DoubleArray(3-1): TAIL配列圧縮

DoubleArrayの3-1。
今回はTAIL配列の圧縮を行う。

参考にした(かな?)のは、次の論文: 『ダブル配列におけるキャッシュの効率化』*1。

上の論文の中に「後方一致する接尾辞を併合することで、TAILを圧縮することができる」という記述があるが、今回はこの通りのことを行っている。

実装

;; 型定義
(deftype octet () '(unsigned-byte 8))

;; BASE配列のindexから、TAIL配列のindexを取得
(defun tail-index (base-index)
  (- @*base*#base-index))

;; 接尾文字列の長さを取得  ※ 終端文字(値)は、'1'
(defun tail-length (base-index &aux (index (tail-index base-index))) 
  (- (position 1 *tail* :start index) index))

;; TAIL配列へのポインタ(index)を保持するBASE配列のindexを集める
(defun collect-terminal-base-index ()
  (loop FOR i FROM 0 BELOW (length *base*)
        WHEN (minusp @*base*#i)  ; 負数なら、TAILへのポインタ(index)
        COLLECT i))

;; tail-from-end-=<とsharable?で共通して用いるループ
;; base-index1とbase-index2が指す接尾文字列を、それぞれ後ろ側から辿っている
(macrolet ((common-loop (&body body)
             `(let ((t1 (tail-index base-index1))
                    (t2 (tail-index base-index2)))
                (do ((i1 (1- (tail-length base-index1)) (1- i1))
                     (i2 (1- (tail-length base-index2)) (1- i2)))
                    ((minusp i1) t) 
                  ,@body))))

  ;; base-index1とbase-index2が指す接尾文字列を、末尾を起点に比較する
  (defun tail-from-end-=< (base-index1 base-index2)
    (common-loop
      (cond ((minusp i2) (return nil))
            ((< @*tail*#(+ t1 i1) @*tail*#(+ t2 i2)) (return t))
            ((> @*tail*#(+ t1 i1) @*tail*#(+ t2 i2)) (return nil)))))
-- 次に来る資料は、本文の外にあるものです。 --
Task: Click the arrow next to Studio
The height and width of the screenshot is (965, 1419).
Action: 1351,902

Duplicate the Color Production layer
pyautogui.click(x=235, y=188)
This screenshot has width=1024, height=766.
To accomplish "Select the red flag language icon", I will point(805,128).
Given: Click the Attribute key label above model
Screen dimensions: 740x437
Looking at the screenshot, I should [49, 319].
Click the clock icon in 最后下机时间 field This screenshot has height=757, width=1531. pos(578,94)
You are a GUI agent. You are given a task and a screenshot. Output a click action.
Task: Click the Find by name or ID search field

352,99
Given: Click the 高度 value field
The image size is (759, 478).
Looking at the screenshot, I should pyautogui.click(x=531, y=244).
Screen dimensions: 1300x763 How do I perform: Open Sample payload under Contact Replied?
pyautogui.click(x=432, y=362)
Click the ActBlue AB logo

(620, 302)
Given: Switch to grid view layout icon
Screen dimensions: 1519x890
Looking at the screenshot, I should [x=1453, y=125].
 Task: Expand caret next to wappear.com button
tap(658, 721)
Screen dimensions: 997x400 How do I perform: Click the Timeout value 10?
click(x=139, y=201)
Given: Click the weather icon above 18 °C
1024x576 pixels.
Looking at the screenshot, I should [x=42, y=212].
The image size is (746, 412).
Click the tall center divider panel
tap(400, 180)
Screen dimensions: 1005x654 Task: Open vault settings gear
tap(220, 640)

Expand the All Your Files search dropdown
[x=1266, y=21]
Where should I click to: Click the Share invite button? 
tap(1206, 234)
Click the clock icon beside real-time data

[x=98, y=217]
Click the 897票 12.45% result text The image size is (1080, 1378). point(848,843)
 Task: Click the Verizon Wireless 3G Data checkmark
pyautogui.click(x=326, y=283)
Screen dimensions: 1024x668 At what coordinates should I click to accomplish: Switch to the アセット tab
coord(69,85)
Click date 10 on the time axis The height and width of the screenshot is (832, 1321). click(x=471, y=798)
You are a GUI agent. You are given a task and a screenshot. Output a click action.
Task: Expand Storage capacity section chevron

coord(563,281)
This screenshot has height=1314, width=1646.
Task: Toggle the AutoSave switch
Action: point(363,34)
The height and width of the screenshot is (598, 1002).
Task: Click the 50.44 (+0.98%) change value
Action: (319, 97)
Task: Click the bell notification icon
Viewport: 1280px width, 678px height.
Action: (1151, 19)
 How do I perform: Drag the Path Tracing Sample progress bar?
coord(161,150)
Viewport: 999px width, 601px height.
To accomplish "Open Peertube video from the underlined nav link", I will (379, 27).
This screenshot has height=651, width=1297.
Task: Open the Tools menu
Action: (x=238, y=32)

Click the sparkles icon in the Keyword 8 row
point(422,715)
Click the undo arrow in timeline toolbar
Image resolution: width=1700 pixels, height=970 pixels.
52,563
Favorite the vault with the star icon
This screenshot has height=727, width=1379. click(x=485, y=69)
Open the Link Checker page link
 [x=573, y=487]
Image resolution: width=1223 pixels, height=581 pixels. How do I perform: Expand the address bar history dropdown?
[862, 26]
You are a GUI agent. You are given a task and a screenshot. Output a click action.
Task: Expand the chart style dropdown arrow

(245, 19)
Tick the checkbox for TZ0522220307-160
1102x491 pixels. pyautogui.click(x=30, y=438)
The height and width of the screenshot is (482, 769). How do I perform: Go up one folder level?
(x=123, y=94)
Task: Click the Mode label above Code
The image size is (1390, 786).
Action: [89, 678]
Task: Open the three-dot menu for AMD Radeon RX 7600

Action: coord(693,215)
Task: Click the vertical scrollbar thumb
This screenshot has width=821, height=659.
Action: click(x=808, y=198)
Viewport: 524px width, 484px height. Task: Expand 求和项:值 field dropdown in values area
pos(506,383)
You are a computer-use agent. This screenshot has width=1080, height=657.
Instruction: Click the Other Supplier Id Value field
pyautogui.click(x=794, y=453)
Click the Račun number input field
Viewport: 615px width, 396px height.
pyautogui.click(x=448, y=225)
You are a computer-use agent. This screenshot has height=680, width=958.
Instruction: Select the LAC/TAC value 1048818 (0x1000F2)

  ;; base-index1(の接尾文字列)がbase-index2(の...)に包含されているか(共有可能か?)どうかを調べる
  (defun sharable? (base-index1 base-index2)
    (common-loop
      (when (or (minusp i2)
                (/= @*tail*#(+ t1 i1) @*tail*#(+ t2 i2)))
        (return nil)))))

;; 新しいTAIL配列に、(旧TAIL配列==*tail*の)tail-indexから始まる末尾文字列を追加する
(defun append-to-tail (new-tail tail-index)
  (do ((i tail-index (1+ i)))
      ((= 1 @*tail*#i) (vector-push-extend 1 new-tail))
    (vector-push-extend @*tail*#i new-tail)))


;; TAIL配列の圧縮を行う関数
;; 引数はdouble-array構造体
(defun shrink-tail (&optional (*da* *da*))
         ;; TAIL配列へのポインタ(index)を含むBASE配列のindexリスト
         ;; 併合処理を行いやすくするために、接尾文字列によって(逆順に)ソートしておく
  (let ((#1=base-indices 
         (sort (collect-terminal-base-index) (complement #'tail-from-end-=<)))

         ;; 新しいTAIL配列
        (new-tail (make-array 128 :fill-pointer 1 :adjustable t :element-type 'octet)))
    ;; base-indicesの要素を順番に処理
    (loop AS (bi share?) IN (cons `(,(first #1#) nil)
                                  (mapcar (lambda (cur prev) 
                                             `(,cur ,(sharable? cur prev)))
                                          (rest #1#) #1#)) DO
      (let ((fpos (fill-pointer new-tail)))
        (if share?
            ;; 共有可能なら、TAIL配列へのポインタを修正するだけにする
            (setf @*base*#bi (- (1+ (tail-length bi)) fpos)) ; 1+ は終端文字(値)用
          (progn 
            ;; 共有不可能なら、new-tailに末尾文字列を追加し、TAIL配列へのポインタも修正する
            (append-to-tail new-tail (tail-index bi))
            (setf @*base*#bi (- fpos))))))

    ;; TAIL配列更新
    (setf *tail* new-tail)
    'DONE))


;; 実行
> (shrink-tail *da*)
--> DONE

shrink-tail関数を適用することで、TAIL配列のサイズを半分くらいに圧縮できるようだ(もちろん、その時にTAIL配列の内容によって変わるので、あくまでも半分はおおまかな目安だが)。

*1:矢田晋，森田和宏，泓田正雄，平石亘，青江順一．ダブル配列におけるキャッシュの効率化． FIT2006．pp. 71-72．2006.